Yesterday, AG Wahl turned in his opinion in case C-168/15 (here, in French), a Slovakian controversy concerning a seemingly exploitative credit relationship against which the court invested with the execution of an arbitration award had failed to grant relief to the consumer.
In particular, the consumer claimed, the Court had failed to apply ex officio review of a series of possibly unfair terms- including an arbitration clause.While the execution proceedings, whose first instance she had successfully appealed, were still pending, the consumer also demanded compensation for the first court's alleged violation of EU law.
Now, not all our readers may remember that since the Court's landmark decision in Francovich, Member States can be held liable in civil liability for failure to (correctly) implement EU secondary law.
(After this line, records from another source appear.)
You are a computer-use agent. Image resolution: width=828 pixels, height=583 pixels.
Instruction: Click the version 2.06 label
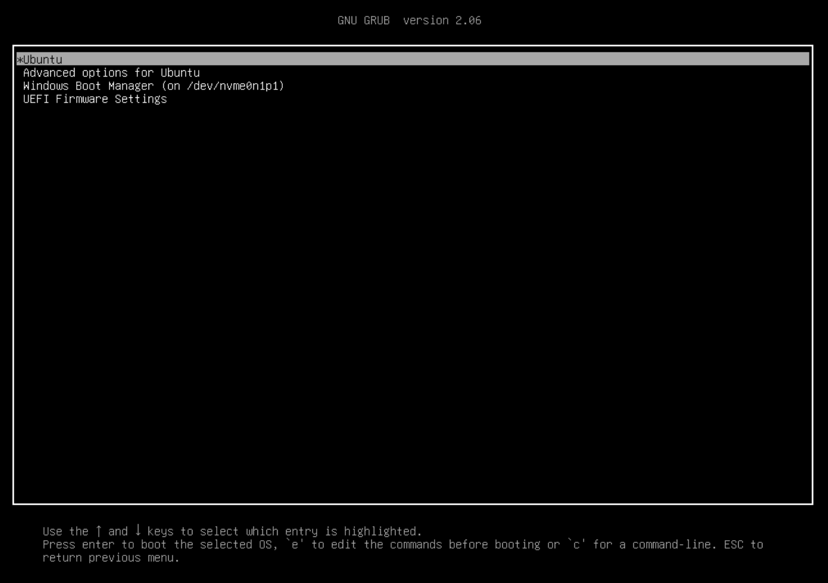[x=442, y=20]
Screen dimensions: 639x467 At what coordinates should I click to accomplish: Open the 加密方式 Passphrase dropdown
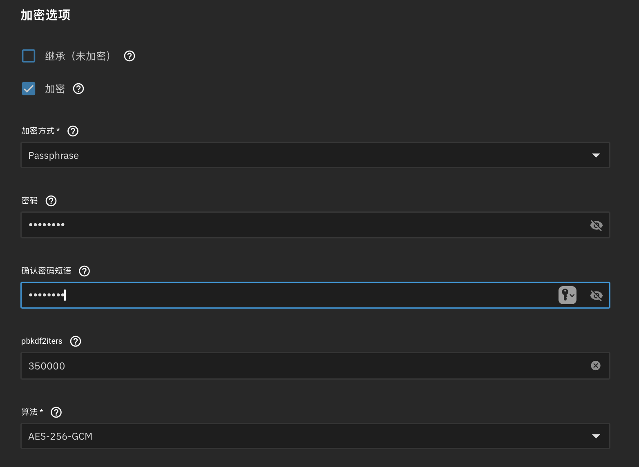coord(596,155)
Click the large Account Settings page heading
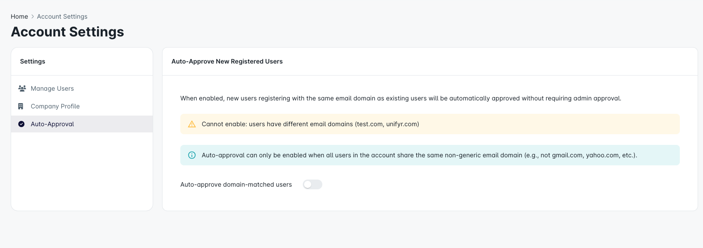Viewport: 703px width, 248px height. (x=67, y=32)
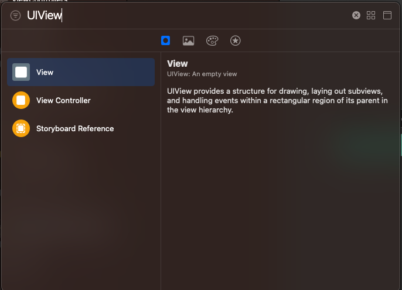The width and height of the screenshot is (402, 290).
Task: Select View Controller in the results
Action: (x=63, y=100)
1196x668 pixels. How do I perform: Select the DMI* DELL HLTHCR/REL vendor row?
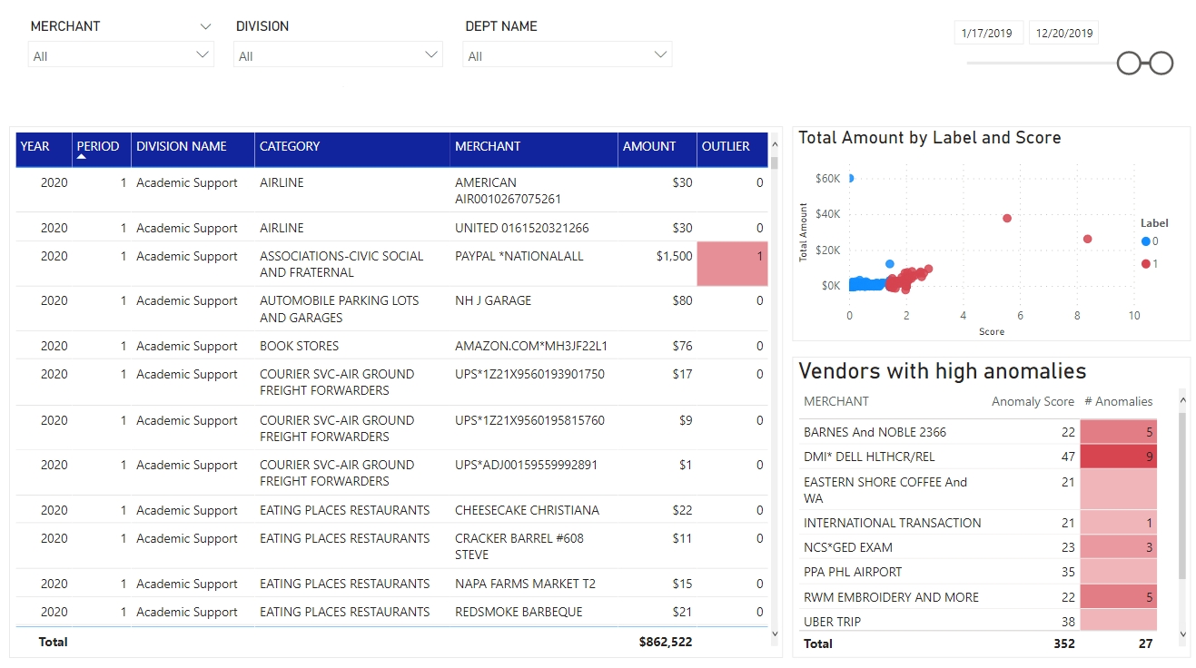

Later, the Court specified that this liability extends to Courts failing to correctly apply said legislation.
Asked whether a similar liability would also have to arise in this case, the AG articulated an extensive analysis which examines under which conditions this would be the case.
First, it should be a case in which the affected judicial decision cannot be remedied in higher instance.
Second, the violation of EU law should concern a sufficiently clearly established obligation.
Third, the Court's violation should have been sufficiently qualified by fault or negligence, meaning that only if the court had been in a position to know the facts of the case which would give rise to suspicions concerning the terms' validity would its failure to perform ex officio scrutiny entail state liability.
The opinion highlights a certain tension between the nature and rationale of the obligation to perform control ex officio and the necessary limitations of state liability, which would be very easily engaged if any failure to perform such control would trigger a claim for compensation. We will see where the Court will settle this balancing.